§ EXERCISE BRIEF
Would you transcribe the records below from the line with "Task: Select the" to the line with "Click the left", ends included, exactly and with nothing more, leaving the pictures out?

##### DATASET RECORDS #####

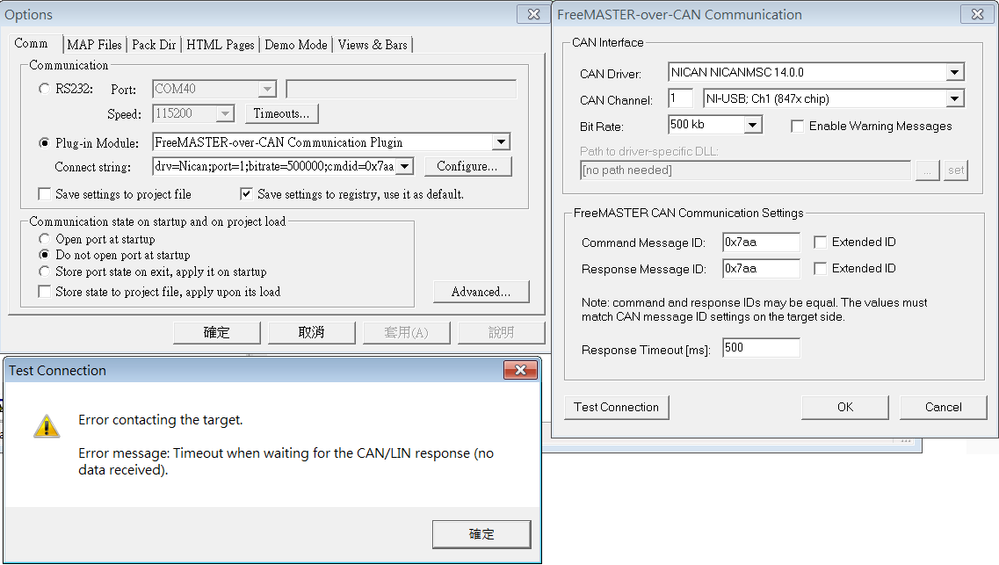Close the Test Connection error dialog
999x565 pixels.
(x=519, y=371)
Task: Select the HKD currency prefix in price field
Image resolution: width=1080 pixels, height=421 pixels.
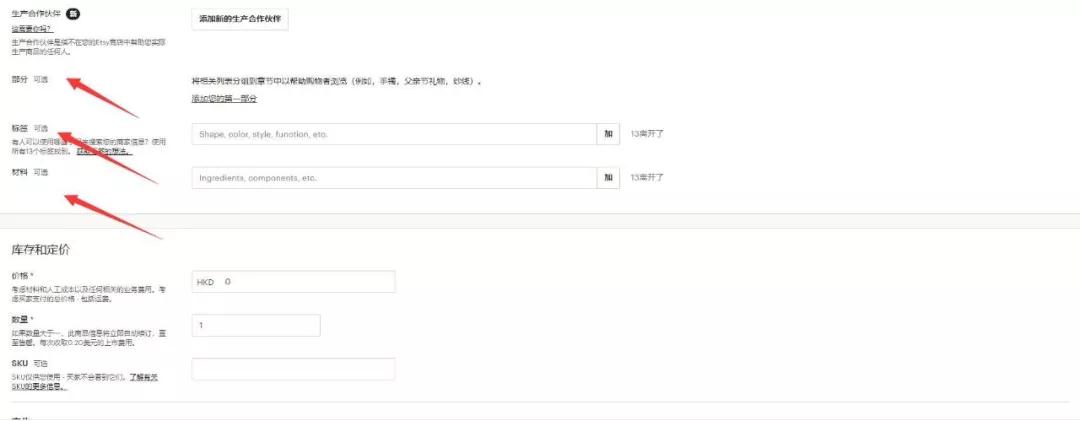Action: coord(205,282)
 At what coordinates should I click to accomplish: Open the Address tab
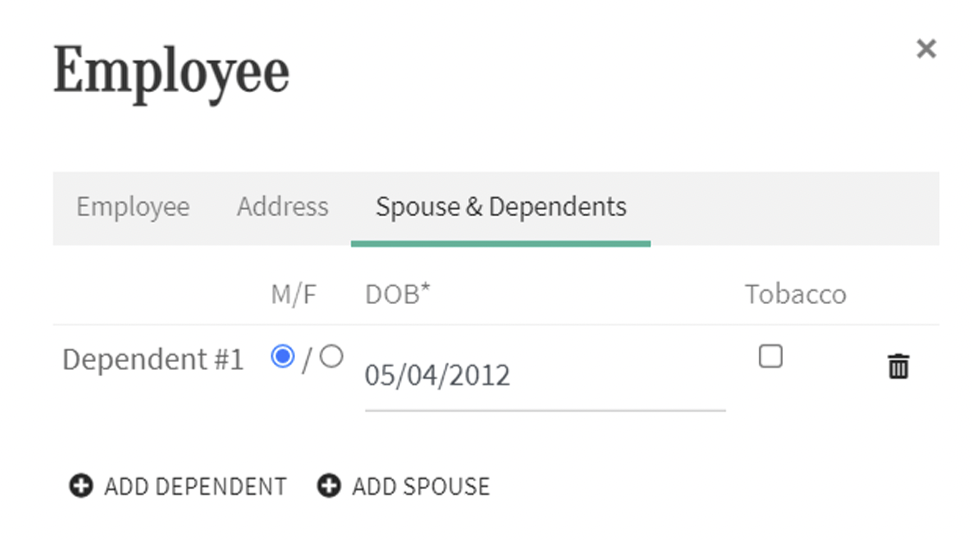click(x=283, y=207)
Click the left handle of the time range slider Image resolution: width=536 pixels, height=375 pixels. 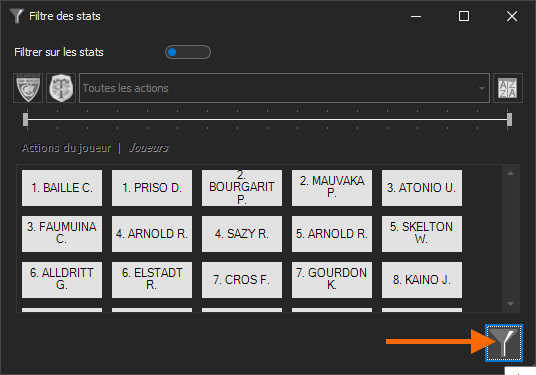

#####
##### DATASET RECORDS #####

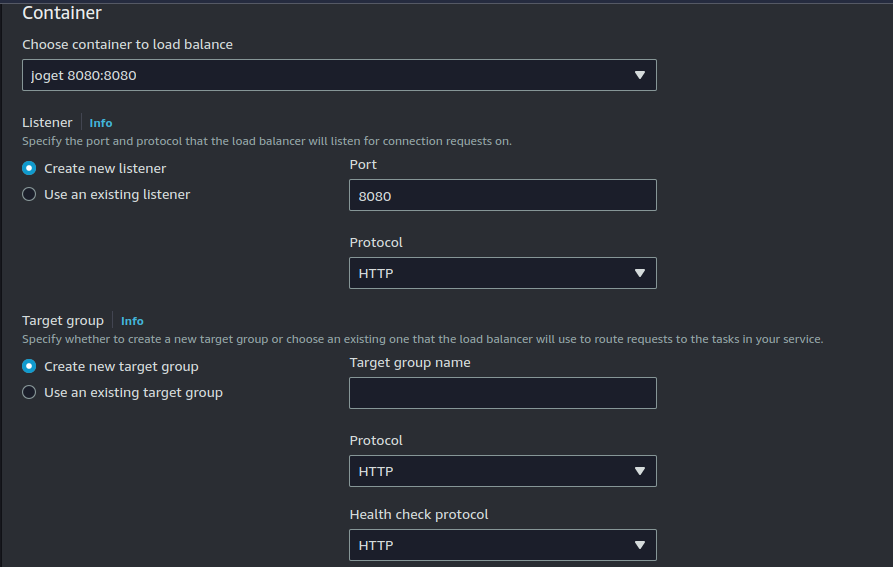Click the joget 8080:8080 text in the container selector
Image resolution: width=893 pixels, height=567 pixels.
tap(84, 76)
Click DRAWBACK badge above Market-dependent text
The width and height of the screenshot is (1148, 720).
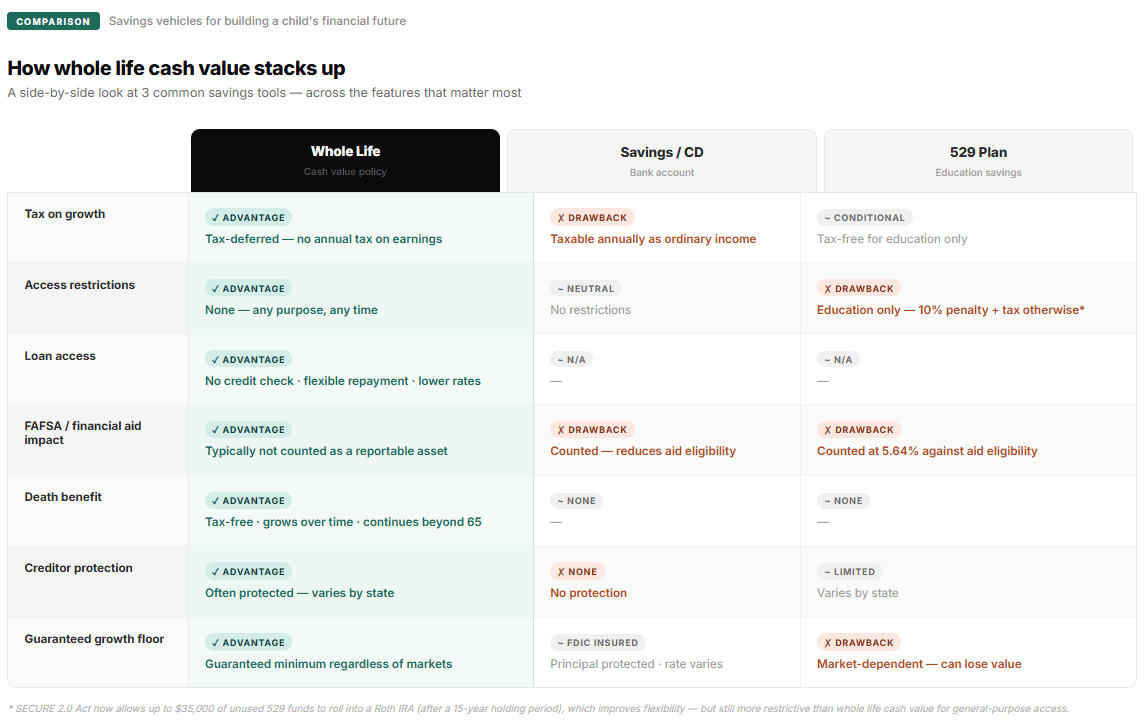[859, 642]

#####

§ WRITTEN ANSWER
Task: Select the HKD currency prefix in price field
Image resolution: width=1080 pixels, height=421 pixels.
Action: coord(205,282)
 At what coordinates should I click to accomplish: Open the Address tab
click(x=283, y=207)
Click the left handle of the time range slider Image resolution: width=536 pixels, height=375 pixels. 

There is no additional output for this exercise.